Череп Севрюги встретился со скалой накануне вторжения советских танков в Чехословакию. Явившись в Ленинград в разгар Пражской весны, Севрюга неожиданно для всех вышел на Сенатскую площадь с плакатом: «РУКИ ПРОЧЬ ОТ БРАТЬЕВ-СЛАВЯН!»

Севрюгу отправили в психушку. Промаявшись четыре года, Севрюга вышел на волю в ореоле политического борца и тотчас завоевал сердце красивой тоненькой Нины.

Купив в Америке «кондо», Севрюга взял молоток и зубило, стал рубить стены, обнажать кирпичную кладку, в мрачном, неустроенном пространстве возводить хрустальный дворец: провел новую электропроводку, соорудил отопление и водопровод.
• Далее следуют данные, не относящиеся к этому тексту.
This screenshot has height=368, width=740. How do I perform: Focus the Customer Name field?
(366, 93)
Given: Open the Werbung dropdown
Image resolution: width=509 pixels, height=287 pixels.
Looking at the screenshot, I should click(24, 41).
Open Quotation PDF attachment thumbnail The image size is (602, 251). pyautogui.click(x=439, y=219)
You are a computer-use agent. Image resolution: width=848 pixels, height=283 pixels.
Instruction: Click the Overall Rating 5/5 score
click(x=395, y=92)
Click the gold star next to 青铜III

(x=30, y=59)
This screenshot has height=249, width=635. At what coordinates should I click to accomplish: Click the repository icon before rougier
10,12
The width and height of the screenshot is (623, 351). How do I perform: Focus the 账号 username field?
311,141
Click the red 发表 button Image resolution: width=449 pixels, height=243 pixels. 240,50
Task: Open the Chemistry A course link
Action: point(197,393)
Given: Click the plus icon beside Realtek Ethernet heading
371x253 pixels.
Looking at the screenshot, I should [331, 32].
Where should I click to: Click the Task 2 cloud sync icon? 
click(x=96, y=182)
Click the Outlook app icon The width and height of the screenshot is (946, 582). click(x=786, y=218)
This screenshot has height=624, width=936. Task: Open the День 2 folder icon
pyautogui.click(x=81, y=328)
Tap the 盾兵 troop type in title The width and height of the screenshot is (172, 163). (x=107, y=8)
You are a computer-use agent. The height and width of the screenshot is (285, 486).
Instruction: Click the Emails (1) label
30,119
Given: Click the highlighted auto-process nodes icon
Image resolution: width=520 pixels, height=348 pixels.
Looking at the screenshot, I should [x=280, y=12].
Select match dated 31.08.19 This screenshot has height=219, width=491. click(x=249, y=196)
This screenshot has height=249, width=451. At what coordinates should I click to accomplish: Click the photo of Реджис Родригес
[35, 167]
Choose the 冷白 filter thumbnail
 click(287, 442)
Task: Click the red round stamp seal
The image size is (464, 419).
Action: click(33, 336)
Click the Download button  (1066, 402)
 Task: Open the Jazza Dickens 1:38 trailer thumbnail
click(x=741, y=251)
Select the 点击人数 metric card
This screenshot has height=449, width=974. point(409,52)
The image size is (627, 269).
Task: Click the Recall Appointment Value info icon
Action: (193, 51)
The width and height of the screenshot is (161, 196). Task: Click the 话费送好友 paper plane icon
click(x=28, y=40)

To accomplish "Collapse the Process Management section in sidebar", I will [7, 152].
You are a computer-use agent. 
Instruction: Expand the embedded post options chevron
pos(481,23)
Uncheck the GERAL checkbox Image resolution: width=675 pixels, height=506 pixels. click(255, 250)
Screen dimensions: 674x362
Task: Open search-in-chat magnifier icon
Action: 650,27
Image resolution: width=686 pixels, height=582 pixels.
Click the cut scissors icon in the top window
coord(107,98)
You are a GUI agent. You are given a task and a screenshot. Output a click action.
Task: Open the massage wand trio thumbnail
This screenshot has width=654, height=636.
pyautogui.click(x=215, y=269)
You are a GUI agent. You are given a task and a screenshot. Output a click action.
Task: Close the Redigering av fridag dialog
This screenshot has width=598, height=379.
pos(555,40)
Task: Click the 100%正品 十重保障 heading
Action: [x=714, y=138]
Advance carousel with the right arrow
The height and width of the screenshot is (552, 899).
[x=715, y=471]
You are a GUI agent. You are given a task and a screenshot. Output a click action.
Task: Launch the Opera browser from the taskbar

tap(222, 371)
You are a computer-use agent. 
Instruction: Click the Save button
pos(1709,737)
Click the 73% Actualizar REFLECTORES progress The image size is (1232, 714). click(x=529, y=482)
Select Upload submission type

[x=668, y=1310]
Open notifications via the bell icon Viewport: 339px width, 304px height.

Без всякого предварительного обучения он был профессиональным электриком, слесарем, водопроводчиком, автомехаником.

Создав нервную и кровеносную системы дворца, Севрюга снес потолок и часть крыши над своим «кондо», перекрыл его стеклянным колпаком. Там у него светили звезды, восходили солнце и луна, звучали песни Владимира Высоцкого.

Затем Севрюга задумал сотворить ветер. Он выложил вдоль стен ветроход с отводами во все комнаты, даже в шкафы, купил мощный кондиционер и поставил его в устье ветрохода. Таким образом получилась Вселенная, в центре которой был Севрюга.

Как я уже сказал, при ударе о скалу Севрюга обрел мастеровитость, но лишился способности к языкам. Когда он говорил по-английски, то изъяснялся гласными, сопровождая мычанье жестикуляцией. Но американцы прекрасно понимали его. Сразу по приезде он пошел ремонтировать холодильники, затем устроился скорняком. Притомившись от лис и енотов, Севрюга, как и я, стал скупать, ремонтировать и продавать квартиры. При этом он люто ненавидел щелкоперов.

– И что это за зуд у вас – бумагу марать. Как будто шило в ж… вставлено. И что вы можете мне про жизнь объяснить, если у вас руки из ж… растут.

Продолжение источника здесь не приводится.